Google also uses external links as a way of indexing all the content on the internet, so it likes websites which makes this easier. If Google likes your site, it’s more likely to rank higher, and you’ll get more organic traffic. Everyone’s happy!

Page Loading Speed
Once you’ve got all the text, images and links ready to go on your page, it’s a good idea to check that it loads quickly. You’ll lose a lot of your potential traffic if your site takes too long to load a page, and this can be the difference between a piece of content doing really well and getting barely any interest at all.
To ensure your page loads as fast as possible, compress all of your images, get all relevant caching in place and make sure that any videos are hosted properly. If this still isn’t working then you might have to remove some of the media or simplify the formatting of the page so that everything appears quickly.
Keyword Density
When you’re trying to write content with high-ranking keywords in mind, it can be tempting just to drop a certain phrase into your text as many times as you can. The problem with this is that it tends to result in writing that sounds forced or clunky, and makes the focus of the piece quite obvious to the reader.

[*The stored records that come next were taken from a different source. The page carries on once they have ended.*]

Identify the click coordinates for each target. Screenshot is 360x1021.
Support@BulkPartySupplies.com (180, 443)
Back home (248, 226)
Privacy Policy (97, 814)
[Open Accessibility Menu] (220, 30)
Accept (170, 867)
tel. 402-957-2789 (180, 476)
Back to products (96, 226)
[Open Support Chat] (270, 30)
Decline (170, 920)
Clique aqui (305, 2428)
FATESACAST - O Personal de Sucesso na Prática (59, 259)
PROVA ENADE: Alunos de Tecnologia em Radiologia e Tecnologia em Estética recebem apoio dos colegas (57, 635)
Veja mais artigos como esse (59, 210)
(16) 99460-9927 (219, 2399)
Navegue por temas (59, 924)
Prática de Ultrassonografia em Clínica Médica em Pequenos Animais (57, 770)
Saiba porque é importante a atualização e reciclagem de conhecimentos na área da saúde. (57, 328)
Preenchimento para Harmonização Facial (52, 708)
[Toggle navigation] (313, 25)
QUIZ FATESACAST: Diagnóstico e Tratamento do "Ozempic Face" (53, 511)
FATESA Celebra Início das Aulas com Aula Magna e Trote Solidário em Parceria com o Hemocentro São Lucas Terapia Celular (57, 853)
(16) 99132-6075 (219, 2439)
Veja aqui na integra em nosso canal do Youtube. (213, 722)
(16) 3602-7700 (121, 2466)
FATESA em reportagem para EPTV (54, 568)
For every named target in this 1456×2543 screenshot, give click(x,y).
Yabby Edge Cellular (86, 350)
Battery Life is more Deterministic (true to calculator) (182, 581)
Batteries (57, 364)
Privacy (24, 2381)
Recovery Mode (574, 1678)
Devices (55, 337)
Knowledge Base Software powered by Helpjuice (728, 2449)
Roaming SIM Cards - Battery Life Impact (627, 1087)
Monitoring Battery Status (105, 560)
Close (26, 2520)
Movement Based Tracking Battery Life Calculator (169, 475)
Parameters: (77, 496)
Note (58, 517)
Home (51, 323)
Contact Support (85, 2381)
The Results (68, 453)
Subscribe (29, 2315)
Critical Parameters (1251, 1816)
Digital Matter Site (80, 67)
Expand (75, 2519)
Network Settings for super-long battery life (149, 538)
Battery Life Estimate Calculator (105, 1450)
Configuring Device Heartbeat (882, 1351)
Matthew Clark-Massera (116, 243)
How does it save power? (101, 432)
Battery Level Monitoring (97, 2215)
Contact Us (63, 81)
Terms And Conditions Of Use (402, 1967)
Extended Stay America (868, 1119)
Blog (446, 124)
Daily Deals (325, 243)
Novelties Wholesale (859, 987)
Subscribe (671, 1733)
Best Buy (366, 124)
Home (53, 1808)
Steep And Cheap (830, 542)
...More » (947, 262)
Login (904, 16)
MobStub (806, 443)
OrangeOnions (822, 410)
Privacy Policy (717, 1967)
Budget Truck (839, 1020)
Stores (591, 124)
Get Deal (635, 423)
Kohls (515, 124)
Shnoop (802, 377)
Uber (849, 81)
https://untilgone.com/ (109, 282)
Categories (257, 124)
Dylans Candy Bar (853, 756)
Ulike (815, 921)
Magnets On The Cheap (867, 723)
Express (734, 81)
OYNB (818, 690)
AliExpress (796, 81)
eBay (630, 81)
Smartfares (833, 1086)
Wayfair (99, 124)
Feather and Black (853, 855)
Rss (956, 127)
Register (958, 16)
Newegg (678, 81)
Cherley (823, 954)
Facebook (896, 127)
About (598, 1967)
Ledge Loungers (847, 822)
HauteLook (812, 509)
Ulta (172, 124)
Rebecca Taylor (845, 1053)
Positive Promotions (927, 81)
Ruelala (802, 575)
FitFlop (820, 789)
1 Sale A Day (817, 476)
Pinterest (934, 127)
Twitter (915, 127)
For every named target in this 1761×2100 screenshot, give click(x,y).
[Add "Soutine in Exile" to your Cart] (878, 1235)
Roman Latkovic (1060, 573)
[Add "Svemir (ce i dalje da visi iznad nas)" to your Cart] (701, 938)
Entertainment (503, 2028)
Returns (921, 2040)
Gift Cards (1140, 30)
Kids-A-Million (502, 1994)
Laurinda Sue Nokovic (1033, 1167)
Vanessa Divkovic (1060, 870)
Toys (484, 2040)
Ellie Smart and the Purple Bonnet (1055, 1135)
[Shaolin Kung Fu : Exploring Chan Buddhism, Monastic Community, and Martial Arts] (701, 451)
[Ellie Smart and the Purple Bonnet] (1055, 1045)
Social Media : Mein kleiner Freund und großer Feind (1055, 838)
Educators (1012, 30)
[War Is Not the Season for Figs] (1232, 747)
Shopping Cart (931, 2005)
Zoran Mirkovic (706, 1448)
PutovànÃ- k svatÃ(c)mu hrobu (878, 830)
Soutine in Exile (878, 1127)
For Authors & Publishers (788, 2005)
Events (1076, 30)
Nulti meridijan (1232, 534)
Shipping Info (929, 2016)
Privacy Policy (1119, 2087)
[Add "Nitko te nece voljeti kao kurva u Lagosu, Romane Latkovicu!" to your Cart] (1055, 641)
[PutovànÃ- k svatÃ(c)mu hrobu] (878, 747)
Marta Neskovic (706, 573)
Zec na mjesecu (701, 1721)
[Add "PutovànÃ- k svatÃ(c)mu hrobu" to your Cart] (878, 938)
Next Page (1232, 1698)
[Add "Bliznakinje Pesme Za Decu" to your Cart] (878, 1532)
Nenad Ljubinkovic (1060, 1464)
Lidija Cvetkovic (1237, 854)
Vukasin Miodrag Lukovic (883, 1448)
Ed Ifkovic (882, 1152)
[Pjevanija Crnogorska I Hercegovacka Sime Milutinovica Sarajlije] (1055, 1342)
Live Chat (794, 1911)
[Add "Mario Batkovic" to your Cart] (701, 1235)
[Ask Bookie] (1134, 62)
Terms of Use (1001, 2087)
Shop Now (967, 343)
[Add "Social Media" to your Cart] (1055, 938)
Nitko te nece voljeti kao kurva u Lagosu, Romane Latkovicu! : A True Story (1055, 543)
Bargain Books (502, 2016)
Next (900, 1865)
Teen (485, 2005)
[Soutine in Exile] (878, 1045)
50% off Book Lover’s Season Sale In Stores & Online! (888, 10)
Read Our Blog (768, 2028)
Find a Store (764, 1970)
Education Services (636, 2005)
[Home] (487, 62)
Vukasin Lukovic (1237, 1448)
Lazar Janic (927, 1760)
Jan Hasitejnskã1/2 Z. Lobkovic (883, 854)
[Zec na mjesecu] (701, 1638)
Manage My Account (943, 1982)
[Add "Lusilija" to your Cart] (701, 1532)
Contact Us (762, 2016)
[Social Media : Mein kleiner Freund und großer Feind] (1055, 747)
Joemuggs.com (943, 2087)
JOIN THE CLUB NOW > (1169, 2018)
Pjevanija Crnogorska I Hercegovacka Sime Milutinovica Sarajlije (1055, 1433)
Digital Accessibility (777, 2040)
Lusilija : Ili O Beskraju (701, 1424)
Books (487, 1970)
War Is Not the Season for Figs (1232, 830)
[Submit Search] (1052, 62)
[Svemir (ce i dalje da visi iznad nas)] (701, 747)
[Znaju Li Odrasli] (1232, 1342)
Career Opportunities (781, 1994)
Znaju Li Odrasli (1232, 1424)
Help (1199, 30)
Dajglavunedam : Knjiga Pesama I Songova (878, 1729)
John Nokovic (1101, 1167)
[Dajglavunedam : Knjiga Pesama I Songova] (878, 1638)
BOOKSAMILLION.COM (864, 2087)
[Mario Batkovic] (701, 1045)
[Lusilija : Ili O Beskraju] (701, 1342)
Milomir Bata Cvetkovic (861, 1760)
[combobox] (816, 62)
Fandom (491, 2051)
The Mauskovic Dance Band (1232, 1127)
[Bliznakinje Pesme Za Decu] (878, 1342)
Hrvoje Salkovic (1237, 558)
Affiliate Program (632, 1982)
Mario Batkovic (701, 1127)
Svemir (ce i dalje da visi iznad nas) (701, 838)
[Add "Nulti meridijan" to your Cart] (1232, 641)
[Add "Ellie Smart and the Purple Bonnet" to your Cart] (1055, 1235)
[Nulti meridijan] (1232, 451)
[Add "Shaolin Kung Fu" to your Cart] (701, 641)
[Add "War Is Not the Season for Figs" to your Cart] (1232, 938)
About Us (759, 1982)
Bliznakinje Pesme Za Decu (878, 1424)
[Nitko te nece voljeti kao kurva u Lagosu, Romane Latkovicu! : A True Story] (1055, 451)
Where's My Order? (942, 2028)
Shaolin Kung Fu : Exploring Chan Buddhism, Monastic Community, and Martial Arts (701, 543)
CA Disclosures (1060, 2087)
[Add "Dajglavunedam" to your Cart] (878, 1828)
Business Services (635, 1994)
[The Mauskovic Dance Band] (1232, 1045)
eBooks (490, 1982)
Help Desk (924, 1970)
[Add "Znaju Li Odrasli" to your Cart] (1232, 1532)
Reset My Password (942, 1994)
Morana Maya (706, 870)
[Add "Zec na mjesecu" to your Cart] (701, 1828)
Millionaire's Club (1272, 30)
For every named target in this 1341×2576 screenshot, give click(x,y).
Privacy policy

Whilst we all want our content to perform as well as possible on search engine results pages, what should be at the top of our priority list is crafting content that benefits readers by delivering all the information they are looking for creatively and engagingly. If you’re following the advice we have listed here and focusing on writing an outstanding piece of content, your work will likely end up with the right number of relevant phrases and semantically similar terms that will help it to rank well, without a lot of forced effort.
It’s not as simple as inserting a key phrase into your writing a specific number of terms. Google does not follow a rigid formula when deciding which sites should be right at the top of a results page. But what you can do is give your content the best possible chance at ranking well by following the advice we have listed above.
Final Advice
With SEO content, a hard truth is that some of the writing you spend hours on might not rank as you wanted it to. There are many other factors at play than simply the phrases that you are targeting, and sometimes content just doesn’t work its way up the ranks for reasons we can’t explain.
Don’t despair though. If you keep at this formula for producing content and keep reading up on SEO techniques to give your writing the best possible chance, after a while you’re sure to start seeing results. Having just one or two of your pages listed on page one makes a big difference, and the more traffic your site gains the better the rest of your content will start ranking as well.
SEO isn’t a quick-fix solution; it takes time and effort to implement strategies into your website and content. But once the results start coming in there’s no stopping the growth that your business is likely to experience, and you can be certain that this increase will be sustainable.
As you can see from our content for Italy4Real, a single post has brought them over 15,000 visits in the past year, with even more traffic driven in the years before this. We also created a whole series of posts around this one detailing Italy in the other months of the year, many of which are also now ranking in position one and generating a great amount of traffic to the site.
This shows how following the same formula time and time again with your content creates a steady increase of traffic and improves the overall performance of your travel website on search engine results pages, again helping your business grow.
It can sometimes be tempting just to populate a blog with whatever you can think of for the sake of appearances, but this is just a waste of your time and talent. Instead, invest this time in planning and creating carefully structured content that you know your target audience will consume, and start seeing the changes it makes to your site’s traffic.